New Method PiSSA Significantly Enhances Fine-Tuning Effects

As the parameter count of large models continues to grow, the cost of fine-tuning the entire model has become increasingly unacceptable.

To address this, a research team from Peking University proposed a parameter-efficient fine-tuning method called PiSSA, which surpasses the fine-tuning effects of the widely used LoRA on mainstream datasets.

Paper Title:

PiSSA: Principal Singular Values and Singular Vectors Adaptation of Large Language Models

Paper Link:

https://arxiv.org/pdf/2404.02948.pdf

Code Link:

https://github.com/GraphPKU/PiSSA

As shown in Figure 1, PiSSA (Figure 1c) is architecturally identical to LoRA [1] (Figure 1b), differing only in the initialization method of the Adapter. LoRA initializes A with Gaussian noise and B with 0. In contrast, PiSSA uses Principal Singular Values and Singular Vectors to initialize A and B.

New Method PiSSA Significantly Enhances Fine-Tuning Effects

▲ Figure 1) From left to right, we have full parameter fine-tuning, LoRA, and PiSSA. Blue represents frozen parameters, while orange represents trainable parameters and their initialization methods. Compared to full parameter fine-tuning, both LoRA and PiSSA significantly reduce the number of trainable parameters. For the same input, the initial outputs of these three methods are identical. However, PiSSA freezes the minor components of the model and directly fine-tunes the principal components (the first r singular values and singular vectors); whereas LoRA can be viewed as freezing the main parts of the model and fine-tuning the noise components.

Comparing Fine-Tuning Effects of PiSSA and LoRA on Different Tasks: The research team used llama 2-7B, Mistral-7B, and Gemma-7B as base models to enhance their mathematical, coding, and conversational abilities through fine-tuning. This includes training on MetaMathQA and validating the model’s mathematical capabilities on the GSM8K and MATH datasets; training on CodeFeedBack and validating the model’s coding abilities on HumanEval and MBPP datasets; training on WizardLM-Evol-Instruct and validating the model’s conversational abilities on MT-Bench.

The experimental results in the table below indicate that, using the same scale of trainable parameters, the fine-tuning effect of PiSSA significantly surpasses that of LoRA, even exceeding that of full parameter fine-tuning.

New Method PiSSA Significantly Enhances Fine-Tuning Effects

Comparing Fine-Tuning Effects of PiSSA and LoRA Under Different Amounts of Trainable Parameters: The research team conducted ablation experiments on the relationship between the amount of trainable parameters and the effects on mathematical tasks.

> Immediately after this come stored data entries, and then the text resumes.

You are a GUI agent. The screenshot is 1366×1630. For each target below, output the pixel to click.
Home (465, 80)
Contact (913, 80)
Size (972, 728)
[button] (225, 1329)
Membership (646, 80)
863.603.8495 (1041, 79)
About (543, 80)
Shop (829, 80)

From Figure 2.1, it can be seen that in the early stages of training, the training loss of PiSSA decreases particularly quickly, while LoRA experiences a phase where the loss does not decrease, and may even slightly increase.

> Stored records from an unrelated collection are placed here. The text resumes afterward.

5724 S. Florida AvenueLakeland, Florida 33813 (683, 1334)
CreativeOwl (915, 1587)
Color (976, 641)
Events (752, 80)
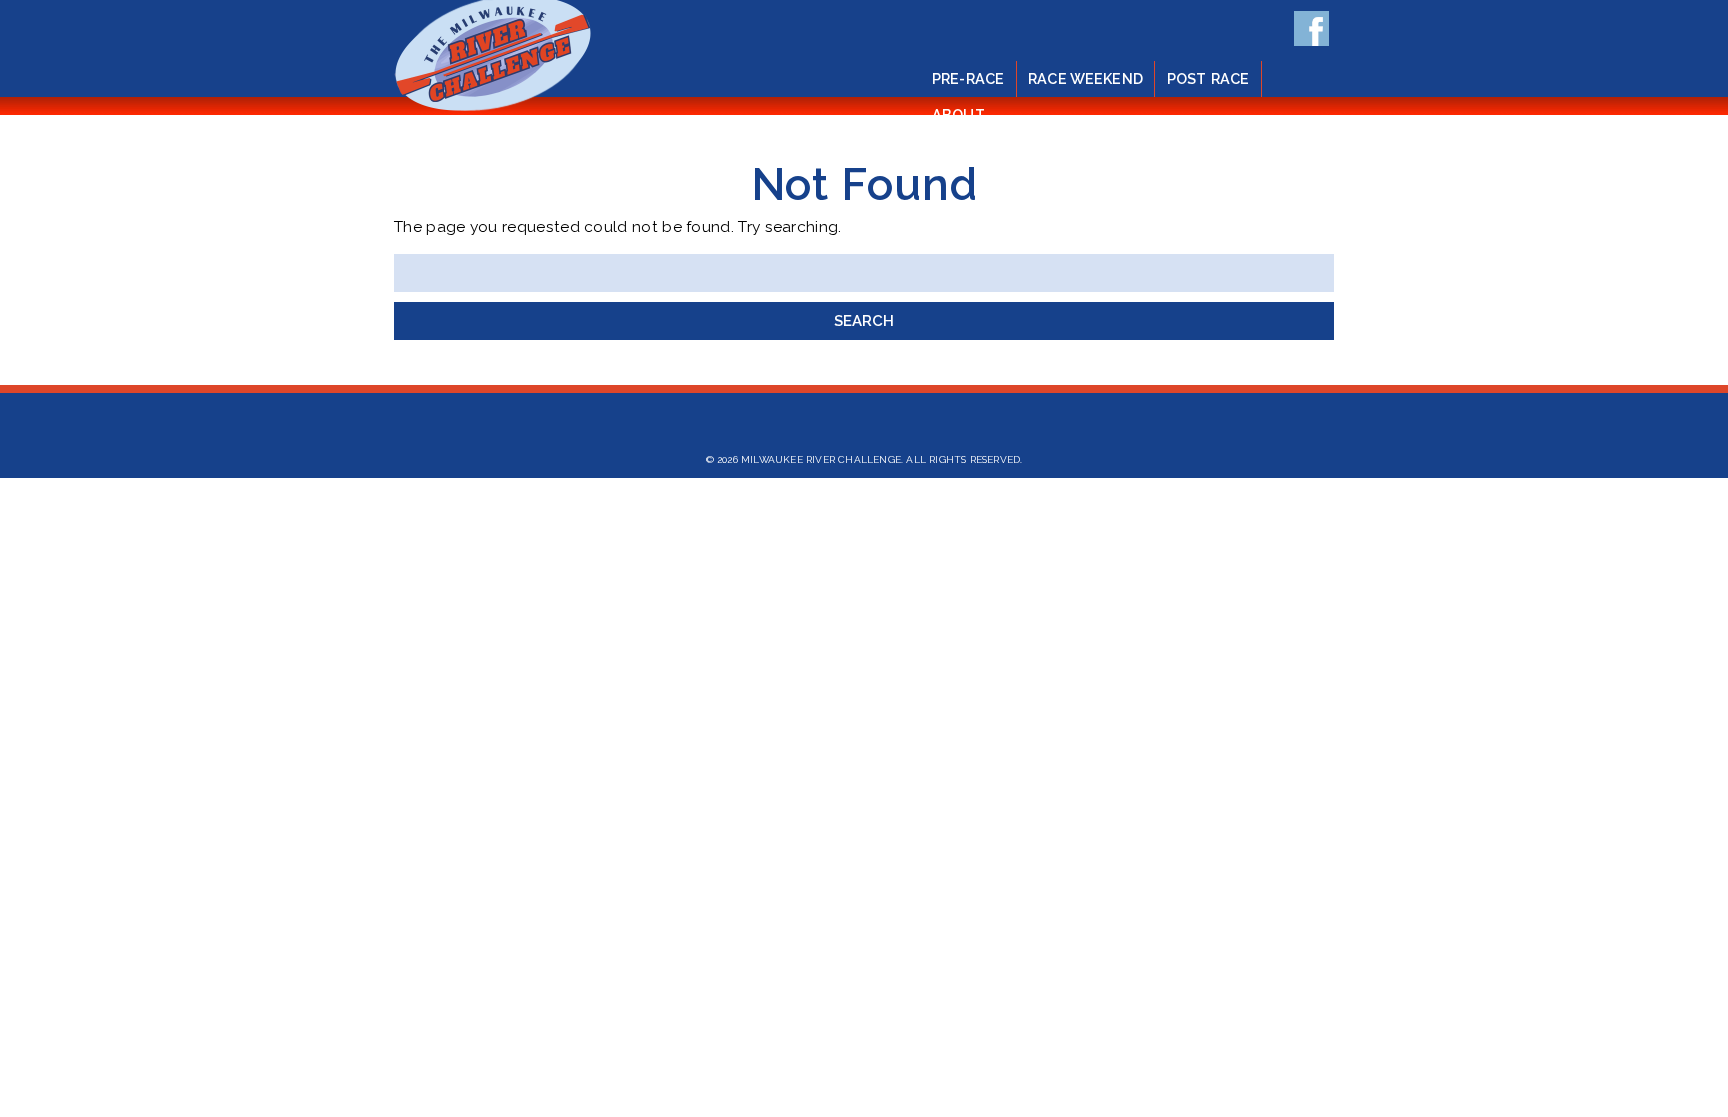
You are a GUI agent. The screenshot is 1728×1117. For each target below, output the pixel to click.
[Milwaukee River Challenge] (493, 109)
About (958, 114)
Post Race (1208, 78)
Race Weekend (1085, 78)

Moreover, the training loss of PiSSA remains lower than that of LoRA throughout, indicating better fitting to the training set; Figures 2.2, 2.3, and 2.4 show that under each setting, the loss of PiSSA is consistently lower than that of LoRA, and the accuracy is consistently higher than that of LoRA, demonstrating that PiSSA can achieve results comparable to full parameter fine-tuning with fewer trainable parameters.

▲ Figure 2.1) When rank is 1, the loss during the training process for PiSSA and LoRA. The upper right corner of each figure shows an enlarged curve for the first 100 iterations. PiSSA is represented by the orange line, LoRA by the blue line, and full parameter fine-tuning by the green line, which shows the final loss for reference. Similar phenomena are observed for ranks [2,4,8,16,32,64,128]; see the appendix of the article for details.

▲ Figure 2.2) The final training loss of PiSSA and LoRA using ranks [1,2,4,8,16,32,64,128].

▲ Figure 2.3) The accuracy of models fine-tuned with PiSSA and LoRA on GSM8K using ranks [1,2,4,8,16,32,64,128].

▲ Figure 2.4) The accuracy of models fine-tuned with PiSSA and LoRA on MATH using ranks [1,2,4,8,16,32,64,128].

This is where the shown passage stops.